Memory Leak while using BES

holtherndon-stripe commented 7 months ago

Description of the bug:

We extensively use bes, and we've noticed it uses a very large and increasing amount of memory which causes our builds to frequently crash. We are able to have our builds pass without memory issue when we disable our bes_backend, so we know the issue is related directly to bes.

In a recent crash I was able to capture a memory snapshot, and the BES service appears to be holding on to several million protobuf refs (image), this appears to eat into the direct buffers that are needed for general protobuf usage. (Sadly the direct buffers don't seem to show in heapdumps.) Typically the error is a kernel oom, however, I'm able to consistently reproduce the out of memory error by restricting the direct buffers max memory.

(Image from YourKit in a build that failed and produced the stacktrace below.)

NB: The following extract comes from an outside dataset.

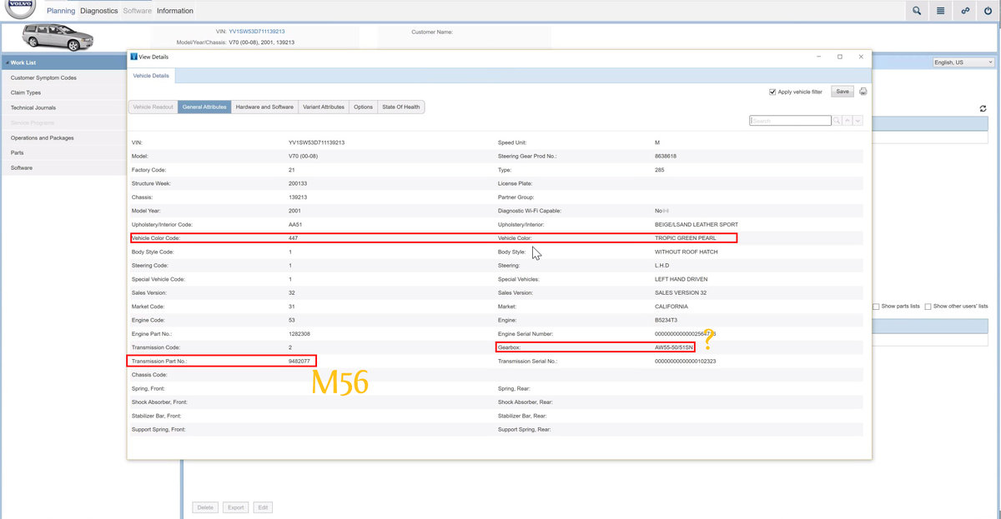
Task: Click the refresh arrows icon
Action: (x=983, y=108)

Peeking at the code there are many append only sets that in our larger builds begin to cause pressure.

Stacktrace:

java.lang.OutOfMemoryError: Cannot reserve 2097152 bytes of direct buffer memory (allocated: 2146624451, limit: 2147483648)
    at java.base/java.nio.Bits.reserveMemory(Unknown Source)
    at java.base/java.nio.DirectByteBuffer.<init>(Unknown Source)
    at java.base/java.nio.ByteBuffer.allocateDirect(Unknown Source)
    at io.netty.buffer.PoolArena$DirectArena.allocateDirect(PoolArena.java:701)
    at io.netty.buffer.PoolArena$DirectArena.newChunk(PoolArena.java:676)
    at io.netty.buffer.PoolArena.allocateNormal(PoolArena.java:215)
    at io.netty.buffer.PoolArena.tcacheAllocateSmall(PoolArena.java:180)
    at io.netty.buffer.PoolArena.allocate(PoolArena.java:137)
    at io.netty.buffer.PoolArena.allocate(PoolArena.java:129)
    at io.netty.buffer.PooledByteBufAllocator.newDirectBuffer(PooledByteBufAllocator.java:396)
    at io.netty.buffer.AbstractByteBufAllocator.directBuffer(AbstractByteBufAllocator.java:188)
    at io.netty.buffer.AbstractByteBufAllocator.buffer(AbstractByteBufAllocator.java:124)
    at io.grpc.netty.NettyWritableBufferAllocator.allocate(NettyWritableBufferAllocator.java:51)
    at io.grpc.internal.MessageFramer.writeKnownLengthUncompressed(MessageFramer.java:226)
    at io.grpc.internal.MessageFramer.writeUncompressed(MessageFramer.java:168)
    at io.grpc.internal.MessageFramer.writePayload(MessageFramer.java:141)
    at io.grpc.internal.AbstractStream.writeMessage(AbstractStream.java:65)
    at io.grpc.internal.DelayedStream.writeMessage(DelayedStream.java:278)
    at io.grpc.internal.ForwardingClientStream.writeMessage(ForwardingClientStream.java:37)
    at io.grpc.internal.RetriableStream.sendMessage(RetriableStream.java:545)
    at io.grpc.internal.ClientCallImpl.sendMessageInternal(ClientCallImpl.java:520)
    at io.grpc.internal.ClientCallImpl.sendMessage(ClientCallImpl.java:506)
    at io.grpc.ForwardingClientCall.sendMessage(ForwardingClientCall.java:37)
    at io.grpc.stub.ClientCalls$CallToStreamObserverAdapter.onNext(ClientCalls.java:374)
    at com.google.devtools.build.lib.buildeventservice.client.BuildEventServiceGrpcClient$BESGrpcStreamContext.sendOverStream(BuildEventServiceGrpcClient.java:166)
    at com.google.devtools.build.lib.buildeventservice.BuildEventServiceUploader.publishBuildEvents(BuildEventServiceUploader.java:453)
    at com.google.devtools.build.lib.buildeventservice.BuildEventServiceUploader.run(BuildEventServiceUploader.java:311)
    at java.base/java.lang.Thread.run(Unknown Source)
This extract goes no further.